───── The input

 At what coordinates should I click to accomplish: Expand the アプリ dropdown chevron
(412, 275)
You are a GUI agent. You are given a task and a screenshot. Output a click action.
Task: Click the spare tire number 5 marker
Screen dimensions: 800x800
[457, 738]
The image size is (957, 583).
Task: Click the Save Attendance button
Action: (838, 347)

──────────

Give every record again, exactly as it reads.

 At what coordinates should I click to accomplish: Expand the アプリ dropdown chevron
(412, 275)
You are a GUI agent. You are given a task and a screenshot. Output a click action.
Task: Click the spare tire number 5 marker
Screen dimensions: 800x800
[457, 738]
The image size is (957, 583).
Task: Click the Save Attendance button
Action: (838, 347)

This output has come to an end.